Secretion of lipoprotein-X by perfused livers of rats with cholestasis.

Abstract
The major abnormal plasma lipoprotein of cholestasis (LP-X) was isolated from blood plasma and from perfusates of isolated livers of rats with biliary obstruction. In both cases LP-X was composed mainly of approximately equimolar parts of phospholipids and unesterified cholesterol. The small protein component was primarily the arginine-rich apolipoprotein. By EM, LP-X appeared as a unilamellar liposome (690 .ANG. mean diameter, range 400-1000 .ANG.) with the trilaminar staining image typical of phospholipid bilayers. Extensive block staining of cholestatic livers of 48 h with warmed uranyl acetate (37.degree.) permitted the visualization of vesicles indistinguishable from LP-X within hepatic parenchyma.
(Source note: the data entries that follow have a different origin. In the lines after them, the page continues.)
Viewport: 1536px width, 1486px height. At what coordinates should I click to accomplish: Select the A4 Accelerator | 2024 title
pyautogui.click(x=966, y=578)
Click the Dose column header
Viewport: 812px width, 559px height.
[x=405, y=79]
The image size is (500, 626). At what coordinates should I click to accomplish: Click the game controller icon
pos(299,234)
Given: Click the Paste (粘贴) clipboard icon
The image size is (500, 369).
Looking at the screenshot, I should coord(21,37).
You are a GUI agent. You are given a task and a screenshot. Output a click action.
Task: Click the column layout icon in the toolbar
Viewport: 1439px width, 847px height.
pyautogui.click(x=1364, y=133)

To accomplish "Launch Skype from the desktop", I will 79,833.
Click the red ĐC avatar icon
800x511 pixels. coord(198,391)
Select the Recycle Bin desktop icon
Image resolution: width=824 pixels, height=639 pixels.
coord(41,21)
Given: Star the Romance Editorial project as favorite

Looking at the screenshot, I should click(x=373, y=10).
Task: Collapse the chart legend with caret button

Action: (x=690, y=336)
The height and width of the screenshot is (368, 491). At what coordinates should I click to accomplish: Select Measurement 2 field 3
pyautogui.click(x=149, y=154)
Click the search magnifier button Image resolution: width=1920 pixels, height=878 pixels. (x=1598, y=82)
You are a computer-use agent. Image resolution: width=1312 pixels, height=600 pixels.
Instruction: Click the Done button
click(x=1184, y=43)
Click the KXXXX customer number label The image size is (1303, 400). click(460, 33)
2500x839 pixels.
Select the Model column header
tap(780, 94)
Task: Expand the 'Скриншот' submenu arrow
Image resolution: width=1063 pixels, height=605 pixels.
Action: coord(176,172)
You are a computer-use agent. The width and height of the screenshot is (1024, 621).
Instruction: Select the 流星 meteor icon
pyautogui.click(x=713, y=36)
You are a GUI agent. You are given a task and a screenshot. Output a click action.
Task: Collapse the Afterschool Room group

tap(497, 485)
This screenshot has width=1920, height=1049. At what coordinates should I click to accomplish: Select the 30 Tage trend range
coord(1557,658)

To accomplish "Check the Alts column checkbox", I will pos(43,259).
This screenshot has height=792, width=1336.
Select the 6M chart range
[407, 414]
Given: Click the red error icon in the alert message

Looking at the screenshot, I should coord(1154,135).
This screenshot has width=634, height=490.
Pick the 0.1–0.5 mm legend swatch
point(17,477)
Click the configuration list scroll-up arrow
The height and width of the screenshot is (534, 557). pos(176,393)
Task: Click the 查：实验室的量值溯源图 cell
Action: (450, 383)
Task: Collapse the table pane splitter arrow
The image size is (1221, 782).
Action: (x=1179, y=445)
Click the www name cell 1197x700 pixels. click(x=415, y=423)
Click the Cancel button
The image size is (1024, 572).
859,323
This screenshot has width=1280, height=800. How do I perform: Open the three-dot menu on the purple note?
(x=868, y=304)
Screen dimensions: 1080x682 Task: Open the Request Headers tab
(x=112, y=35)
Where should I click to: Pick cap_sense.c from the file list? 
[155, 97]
These trilaminar-staining vesicles occurred predominantly within bile canaliculi. They also were seen in nearby cytoplasmic vacuoles or invaginations between hepatocytes and in the space of Disse. Similar vesicles were not seen in the endoplasmic reticulum or Golgi cisternae. The vesicles may be formed within bile canaliculi and transported from the canaliculi to the space of Disse within pinocytotic vacuoles.